Hocine CHABIRA
« Les artistes doivent s’impliquer davantage »

Directeur du Festival Passages de 2016 à 2019, Hocine Chabira a impulsé le projet européen Bérénice. Une grande implication personnelle de l’artiste est selon lui nécessaire dans les projets en lien avec les personnes en situation d’exil.

Pourquoi avoir voulu qu’artistes et structures culturelles se frottent davantage aux questions d’immigration ?

Nous sommes dans une période de mutation. Longtemps on attendait que l’artiste et les structures culturelles créent et apportent un regard sur le monde. Mais parfois ils restaient à distance. Aujourd’hui ils doivent s’impliquer davantage, mettre les mains dans le cambouis. Quand on parle d’un sujet, il faut s’en emparer, aller sur le terrain. Nous devons nous confronter aux défis soulevés par l’arrivée de nouvelles populations sur notre territoire. Je le sais d’autant plus que je suis enfant d’immigré algérien ouvrier de la sidérurgie, ayant vécu l’âge d’or du brassage de population. J’ai très vite travaillé sur les questions d’identité. J’ai appelé ce projet Bérénice du nom de la pièce de Racine, en référence à cette princesse juive palestinienne rejetée par le peuple de Rome.

Vous aviez déjà réalisé de nombreuses créations s’inspirant de témoignages de vie. En quoi cette expérience était-elle différente ?

J’étais metteur en scène et je rencontrais et m’inspirais de témoins du réel pour mon travail. À Passages, je me suis davantage investi personnellement. J’ai emmené des artistes en situation d’exil voir des spectacles, rencontrer d’autres artistes. Toute l’équipe de Passages a beaucoup accompagné les artistes qu’elle repérait, en dépassant largement ses missions premières. Nous avons été sollicités pour des questions de logement, de papiers, de travail. Nous avons été vite dépassés par cette dimension d’accompagnement social à laquelle nous n’étions pas préparés. La question que je me pose habituellement en tant que programmateur – cet artiste ou ce spectacle est-il intéressant ou pas à programmer – passe au second plan face aux difficultés des artistes exilés. Un artiste peut être excellent, s’il est en situation de fragilité, cette dernière devient pour lui prioritaire et le rend en incapacité de travailler. Même ceux qui semblent le plus maîtriser nos codes, notre langue, ne sont pas forcément les plus à l’aise. Ils ont aussi besoin d’accompagnement et de sécurité.

Quels points de vigilance garderez-vous pour l’avenir ?

J’ai mesuré le poids de l’administration et du contexte politique national qui rend les questions d’accueil et d’hospitalité plus complexes.

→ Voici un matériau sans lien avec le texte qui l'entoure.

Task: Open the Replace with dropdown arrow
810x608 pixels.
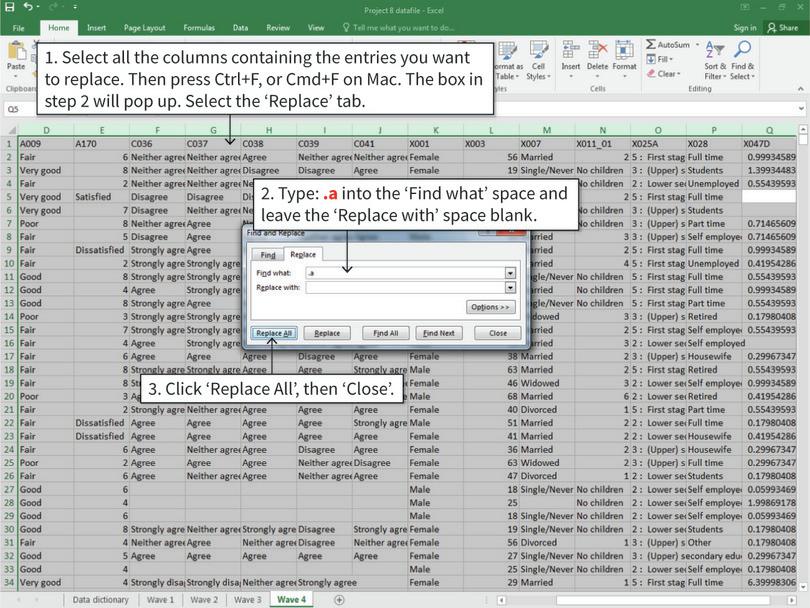Action: [510, 286]
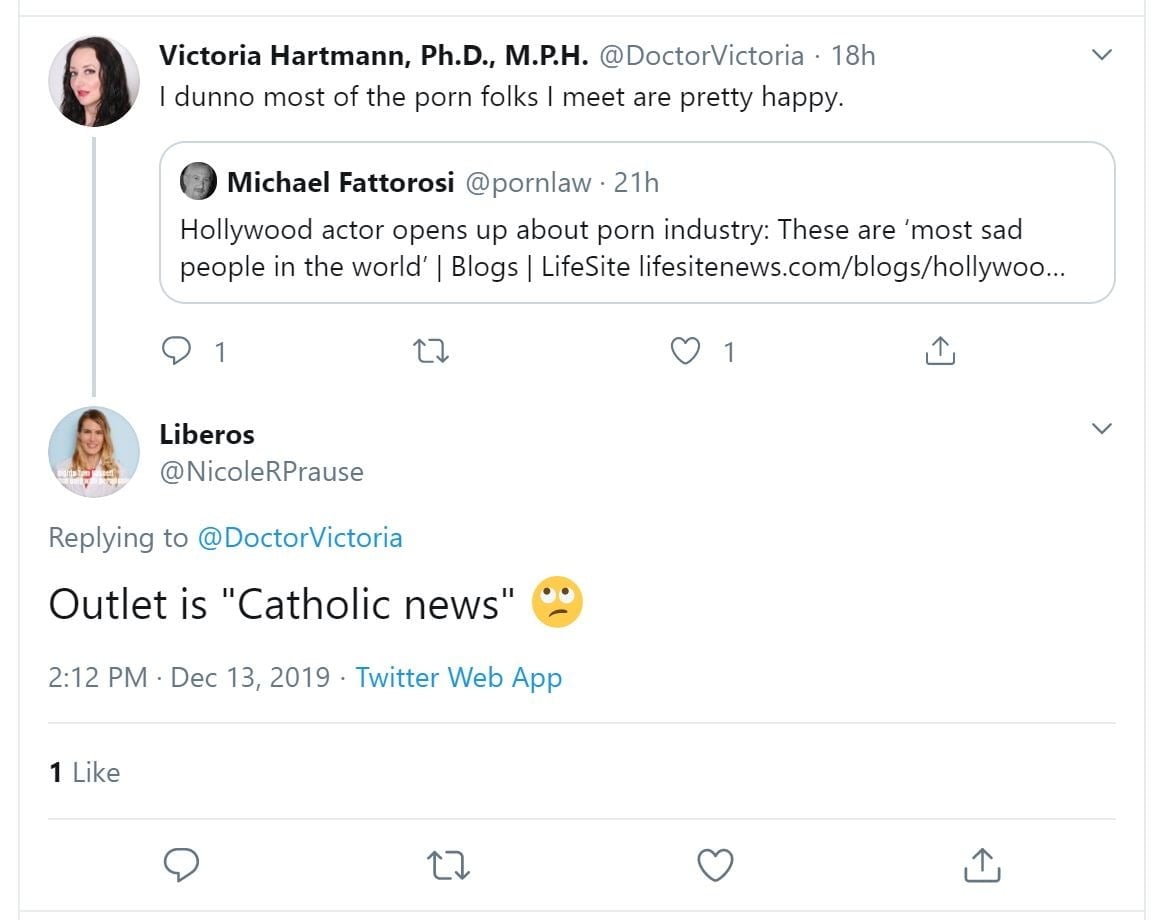This screenshot has height=920, width=1157.
Task: Share Victoria Hartmann's tweet
Action: tap(940, 351)
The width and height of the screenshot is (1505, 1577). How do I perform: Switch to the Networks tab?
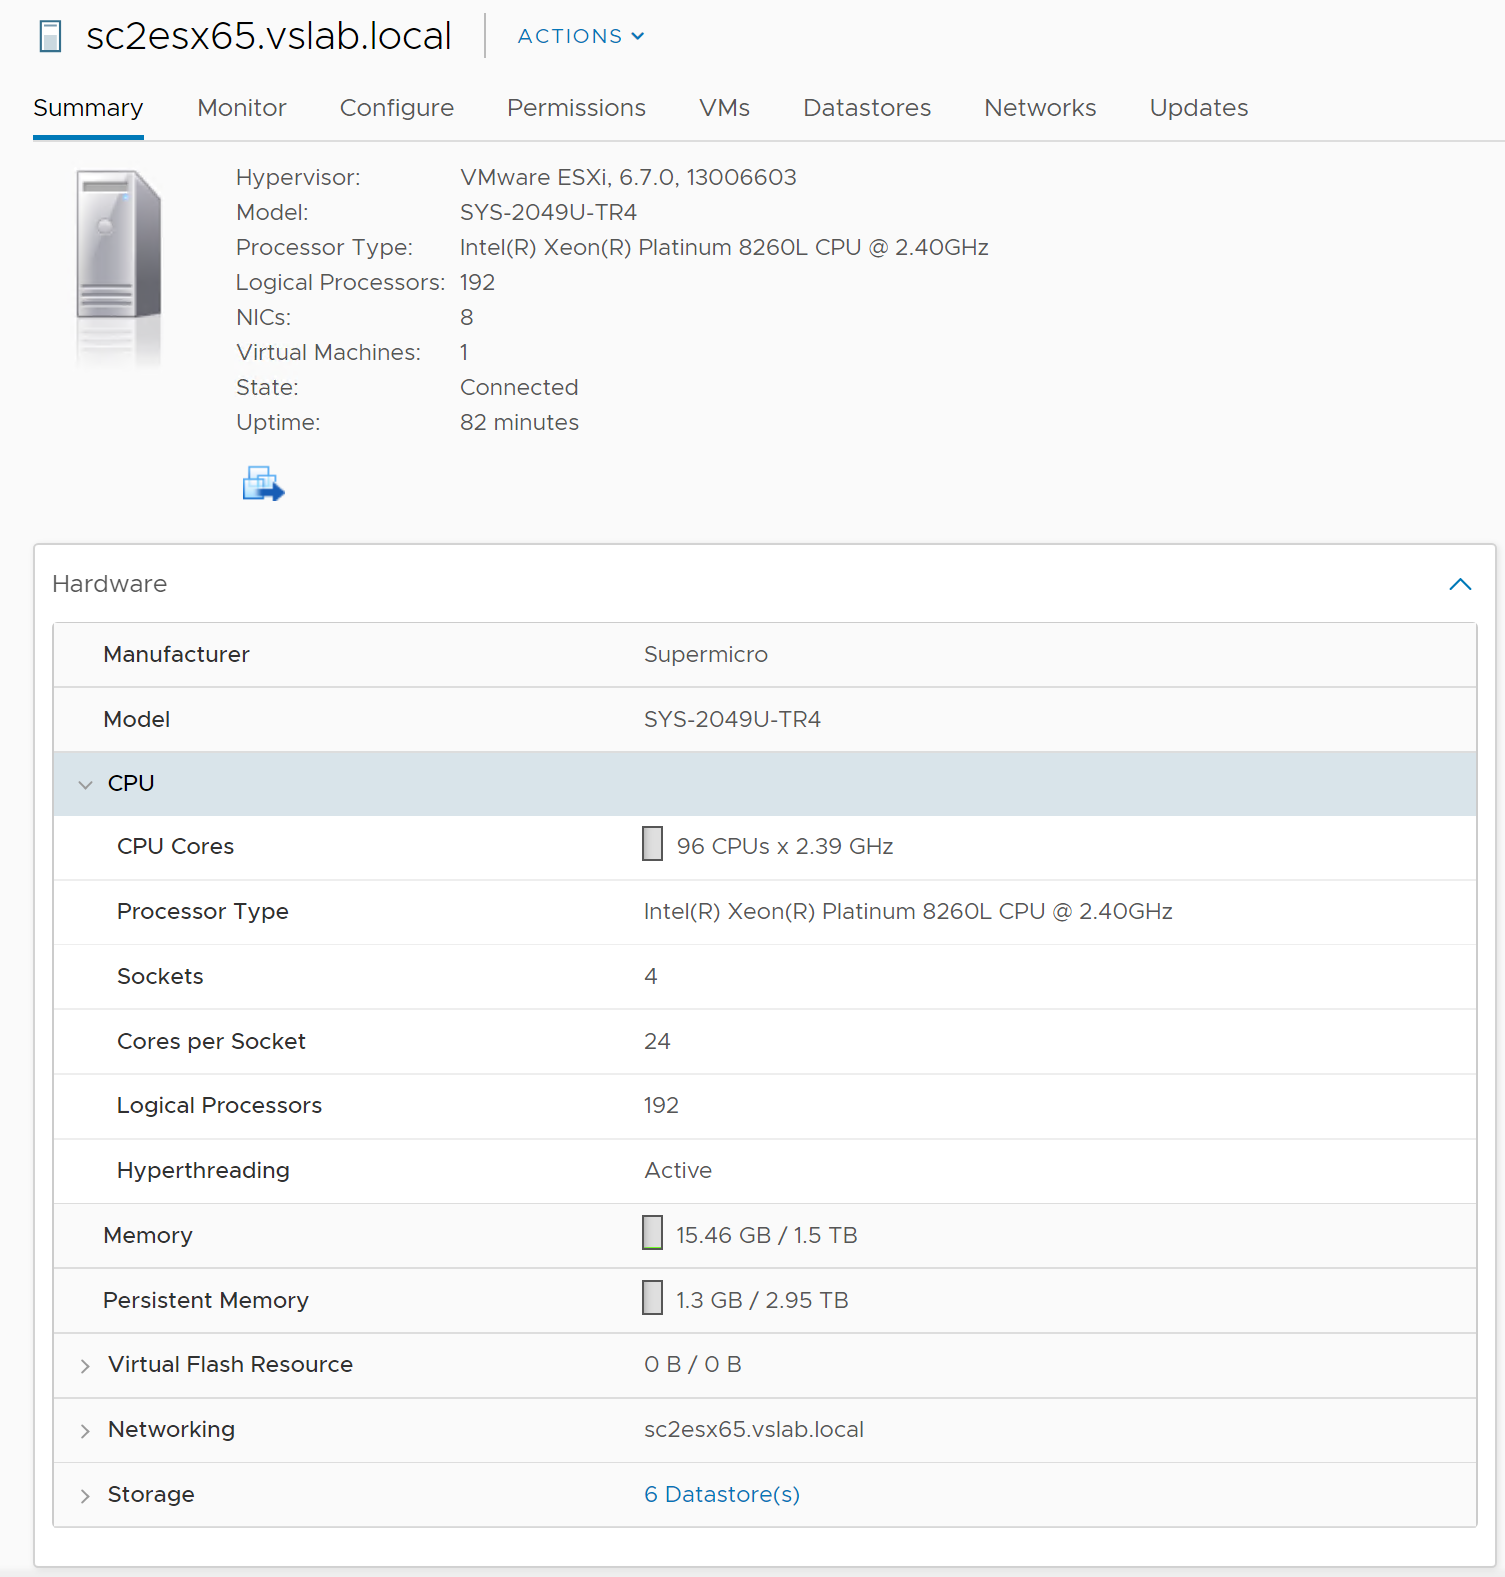point(1039,108)
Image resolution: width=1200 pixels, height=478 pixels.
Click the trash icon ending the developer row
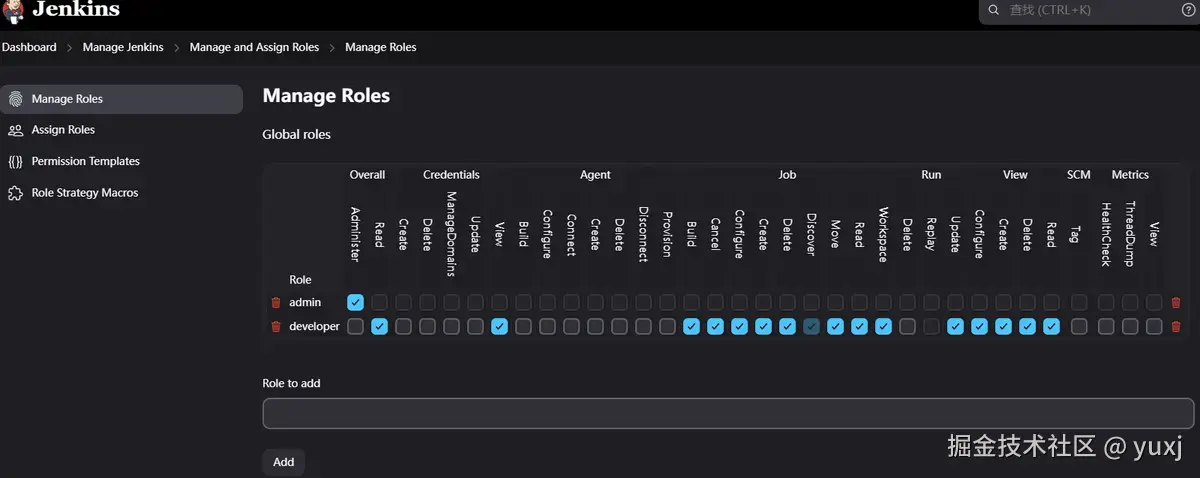pos(1176,326)
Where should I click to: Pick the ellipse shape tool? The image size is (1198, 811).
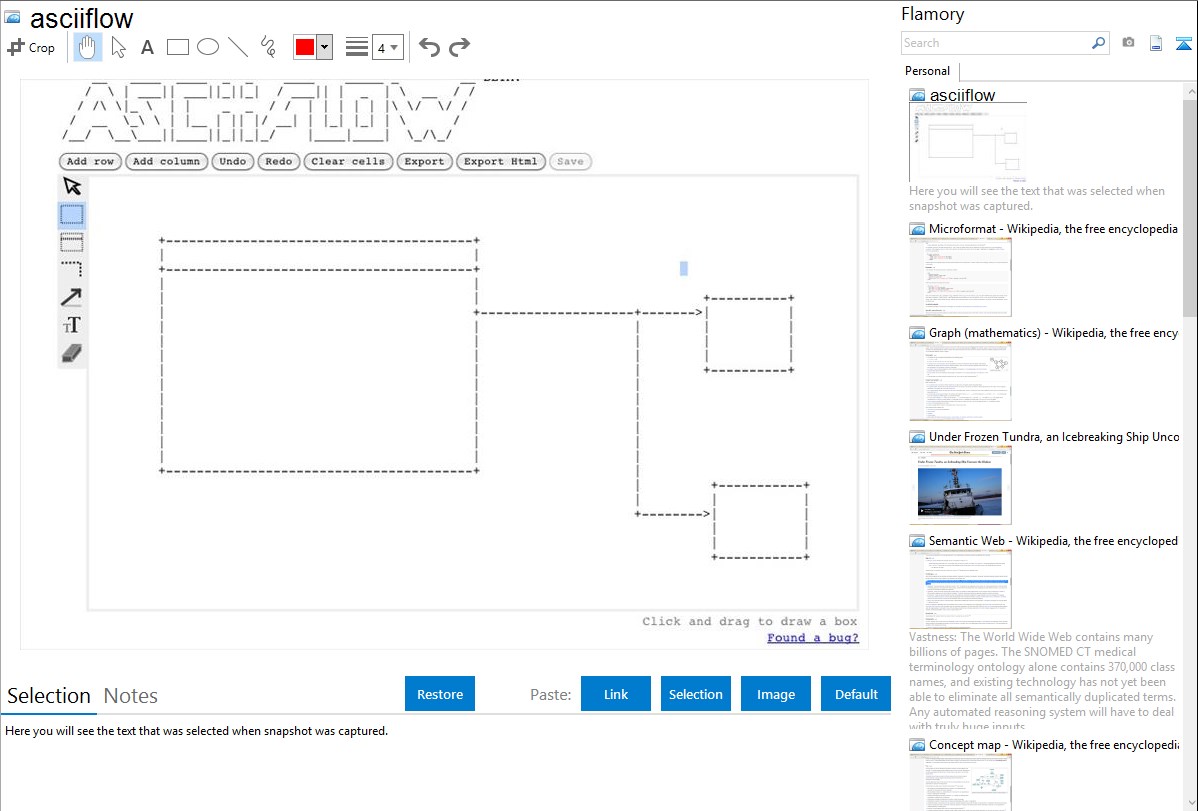tap(208, 47)
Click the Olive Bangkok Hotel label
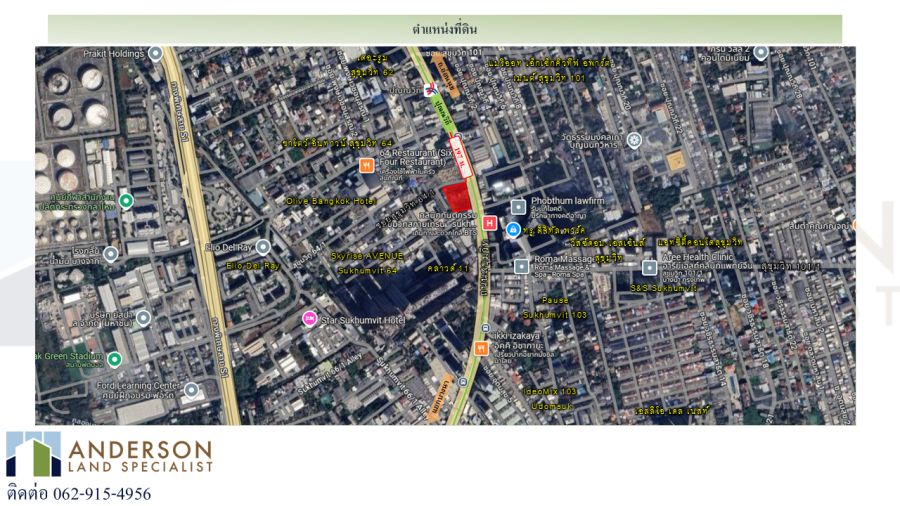The image size is (900, 506). click(x=331, y=201)
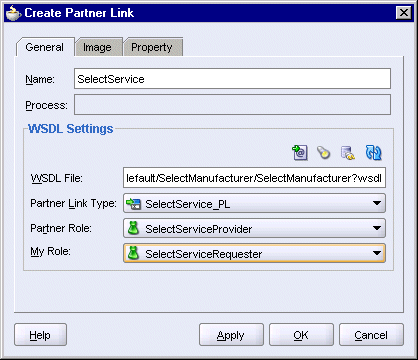
Task: Select the General tab
Action: (x=45, y=47)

Je sais maintenant combien il est difficile de ne pas infantiliser les personnes qui ne maîtrisent pas notre langue. Il faut chercher en permanence une relation d’égal à égal où l’autre peut aussi nous apprendre des choses sur nous-même. J’ai appris également à travailler moins vite, à être moins pressé. Avec certaines personnes il est important dans un premier temps de nouer des relations de confiance. Le comédien syrien Hatem Hadawy, que j’ai beaucoup vu car nous sommes voisins, avait besoin de savoir qui j’étais avant d’entamer une relation de travail. Je l’ai vu animer des ateliers El Warsha. Il prenait le temps d’expliquer, laissait de la place à l’affect. Cela m’incite en tant que metteur en scène à chercher davantage un climat de bienveillance avant de commencer un atelier, sans avoir le souci de déployer forcément tout de suite une grande énergie de groupe. J’ai également réalisé que la médiation doit être l’affaire de tous, y compris du directeur. Pendant le Festival Passages j’ai accueilli certains groupes de spectateurs, leur adressant quelques mots dans leur langue. La façon dont on accueille les publics est capitale.